The Best Legs in Eighth Grade (1984, Tom Patchett)

The Best Legs in Eighth Grade aired on HBO. Apparently, their original programming has gotten a lot better since the eighties.

It’s difficult to describe Legs. Bruce Feirstein’s script seems to be meant for stage–the biggest surprise isn’t just he’s had a career since, it’s discovering he was an in-demand writer at the time–director Patchett might be suited for a sitcom (but nothing as emotive as a soap) and there are only two (cheap) sets.

Annette O’Toole is responsible for every good moment in Legs, except for one Jim Belushi contributes.

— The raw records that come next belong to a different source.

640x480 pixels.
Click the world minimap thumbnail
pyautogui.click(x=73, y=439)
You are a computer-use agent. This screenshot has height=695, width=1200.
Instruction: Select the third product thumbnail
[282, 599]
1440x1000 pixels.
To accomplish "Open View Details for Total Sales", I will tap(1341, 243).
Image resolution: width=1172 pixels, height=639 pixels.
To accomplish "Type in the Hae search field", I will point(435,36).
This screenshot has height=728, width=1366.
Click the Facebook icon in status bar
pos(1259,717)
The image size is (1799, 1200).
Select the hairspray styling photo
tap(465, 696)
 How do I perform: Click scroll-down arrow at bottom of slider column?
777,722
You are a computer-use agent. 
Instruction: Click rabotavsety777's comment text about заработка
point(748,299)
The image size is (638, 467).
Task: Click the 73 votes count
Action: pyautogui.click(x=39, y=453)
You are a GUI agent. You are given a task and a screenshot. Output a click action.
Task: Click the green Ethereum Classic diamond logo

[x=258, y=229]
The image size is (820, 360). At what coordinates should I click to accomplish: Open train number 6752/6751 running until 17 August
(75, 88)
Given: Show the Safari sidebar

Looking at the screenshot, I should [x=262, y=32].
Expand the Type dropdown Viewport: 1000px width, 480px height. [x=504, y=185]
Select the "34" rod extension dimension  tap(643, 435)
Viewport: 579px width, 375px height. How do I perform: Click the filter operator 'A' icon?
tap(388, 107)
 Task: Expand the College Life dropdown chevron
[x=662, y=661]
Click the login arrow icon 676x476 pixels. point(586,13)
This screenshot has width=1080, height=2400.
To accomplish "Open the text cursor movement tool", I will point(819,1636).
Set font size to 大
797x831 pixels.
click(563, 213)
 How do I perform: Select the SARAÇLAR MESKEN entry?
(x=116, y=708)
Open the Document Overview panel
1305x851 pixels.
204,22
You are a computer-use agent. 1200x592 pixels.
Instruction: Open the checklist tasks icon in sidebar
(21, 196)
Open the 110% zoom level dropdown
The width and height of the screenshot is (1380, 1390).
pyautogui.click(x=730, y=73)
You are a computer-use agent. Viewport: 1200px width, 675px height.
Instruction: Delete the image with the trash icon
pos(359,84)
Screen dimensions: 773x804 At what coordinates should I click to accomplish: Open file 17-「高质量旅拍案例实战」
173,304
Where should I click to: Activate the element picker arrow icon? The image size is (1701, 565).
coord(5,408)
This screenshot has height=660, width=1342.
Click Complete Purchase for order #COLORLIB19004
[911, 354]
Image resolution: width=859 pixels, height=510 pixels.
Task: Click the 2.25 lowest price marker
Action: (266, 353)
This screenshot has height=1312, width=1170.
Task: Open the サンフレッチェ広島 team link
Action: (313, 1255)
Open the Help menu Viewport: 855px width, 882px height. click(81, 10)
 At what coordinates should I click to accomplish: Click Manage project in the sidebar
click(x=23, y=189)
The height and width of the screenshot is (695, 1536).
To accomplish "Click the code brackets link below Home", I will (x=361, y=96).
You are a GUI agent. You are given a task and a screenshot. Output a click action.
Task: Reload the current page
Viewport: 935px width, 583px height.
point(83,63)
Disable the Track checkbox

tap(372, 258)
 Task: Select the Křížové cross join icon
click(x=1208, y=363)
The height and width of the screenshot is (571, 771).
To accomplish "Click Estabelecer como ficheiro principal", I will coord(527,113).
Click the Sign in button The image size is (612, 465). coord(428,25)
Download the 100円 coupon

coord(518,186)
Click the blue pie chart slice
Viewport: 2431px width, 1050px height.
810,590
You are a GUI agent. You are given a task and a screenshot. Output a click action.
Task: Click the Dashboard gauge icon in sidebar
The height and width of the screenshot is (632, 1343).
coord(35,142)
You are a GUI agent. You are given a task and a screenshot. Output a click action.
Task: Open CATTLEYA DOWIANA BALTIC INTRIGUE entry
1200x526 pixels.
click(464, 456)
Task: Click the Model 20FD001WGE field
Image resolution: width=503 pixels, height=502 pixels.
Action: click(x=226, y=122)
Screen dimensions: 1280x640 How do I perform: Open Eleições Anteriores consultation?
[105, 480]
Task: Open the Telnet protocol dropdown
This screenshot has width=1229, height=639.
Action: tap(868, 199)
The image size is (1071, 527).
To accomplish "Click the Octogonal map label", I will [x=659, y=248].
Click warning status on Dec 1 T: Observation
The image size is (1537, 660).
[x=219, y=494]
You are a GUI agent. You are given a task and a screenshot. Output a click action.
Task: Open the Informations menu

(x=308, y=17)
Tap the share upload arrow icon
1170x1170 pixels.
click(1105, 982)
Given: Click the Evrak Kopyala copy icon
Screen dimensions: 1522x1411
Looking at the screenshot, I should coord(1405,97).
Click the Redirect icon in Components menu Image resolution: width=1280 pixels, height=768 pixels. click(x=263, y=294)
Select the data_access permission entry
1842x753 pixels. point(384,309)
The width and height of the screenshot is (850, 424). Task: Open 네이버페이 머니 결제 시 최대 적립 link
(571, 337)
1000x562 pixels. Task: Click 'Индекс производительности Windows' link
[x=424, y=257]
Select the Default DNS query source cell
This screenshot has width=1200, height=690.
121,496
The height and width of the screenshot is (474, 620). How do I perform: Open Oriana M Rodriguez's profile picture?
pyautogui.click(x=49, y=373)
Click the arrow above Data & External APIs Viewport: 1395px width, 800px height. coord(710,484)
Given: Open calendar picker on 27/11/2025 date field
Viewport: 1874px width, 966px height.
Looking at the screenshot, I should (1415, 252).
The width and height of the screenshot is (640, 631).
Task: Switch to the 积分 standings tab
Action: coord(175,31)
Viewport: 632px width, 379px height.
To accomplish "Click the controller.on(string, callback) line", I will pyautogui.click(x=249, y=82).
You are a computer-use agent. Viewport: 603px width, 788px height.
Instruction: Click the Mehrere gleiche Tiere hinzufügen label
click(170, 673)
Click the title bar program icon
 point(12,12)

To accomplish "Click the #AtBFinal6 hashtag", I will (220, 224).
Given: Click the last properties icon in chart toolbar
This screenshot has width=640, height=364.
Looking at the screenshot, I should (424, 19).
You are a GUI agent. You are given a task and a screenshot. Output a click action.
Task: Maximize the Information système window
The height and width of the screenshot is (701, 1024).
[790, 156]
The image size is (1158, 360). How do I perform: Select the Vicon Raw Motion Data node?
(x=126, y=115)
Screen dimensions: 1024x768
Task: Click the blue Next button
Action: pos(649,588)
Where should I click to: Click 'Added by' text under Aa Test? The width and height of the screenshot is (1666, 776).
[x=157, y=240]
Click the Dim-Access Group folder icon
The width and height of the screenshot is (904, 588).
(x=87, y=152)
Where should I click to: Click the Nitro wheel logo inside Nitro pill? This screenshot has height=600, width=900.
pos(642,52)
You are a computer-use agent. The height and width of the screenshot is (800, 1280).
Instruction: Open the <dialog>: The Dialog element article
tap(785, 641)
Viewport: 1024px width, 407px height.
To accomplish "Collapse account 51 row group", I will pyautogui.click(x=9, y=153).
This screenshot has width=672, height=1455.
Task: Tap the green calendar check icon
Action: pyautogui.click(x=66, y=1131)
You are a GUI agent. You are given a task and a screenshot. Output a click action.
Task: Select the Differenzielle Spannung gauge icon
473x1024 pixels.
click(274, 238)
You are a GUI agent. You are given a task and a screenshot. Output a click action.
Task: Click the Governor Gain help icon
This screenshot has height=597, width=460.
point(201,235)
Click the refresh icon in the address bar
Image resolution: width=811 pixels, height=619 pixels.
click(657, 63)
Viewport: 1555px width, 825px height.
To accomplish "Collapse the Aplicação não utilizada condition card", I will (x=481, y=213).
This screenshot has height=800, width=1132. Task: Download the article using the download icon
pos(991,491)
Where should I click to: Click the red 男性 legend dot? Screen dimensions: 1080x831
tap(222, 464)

O’Toole has some problems with Patchett’s direction, but she overcomes it. She’s outstanding. Sadly, she’s opposite Tim Matheson, whose performance is indescribably bad. Some of it’s the script, but a lot of it’s Matheson. Kathryn Harrold is tepid as the object of Matheson’s lust. Vincent Bufano, in a tiny part, is strong.

Besides O’Toole, Legs stinks.

1/3Not Recommended

CREDITS

Directed by Tom Patchett; written by Bruce Feirstein; edited by Ken Denisoff; music by Lee Holdridge; produced by Kenneth Kaufman; released by Home Box Office.

Starring Tim Matheson (Mark Fisher), Annette O’Toole (Rachel Blackstone), Kathryn Harrold (Leslie Gibson), Vincent Bufano (T.C.) and James Belushi (St. Valentine).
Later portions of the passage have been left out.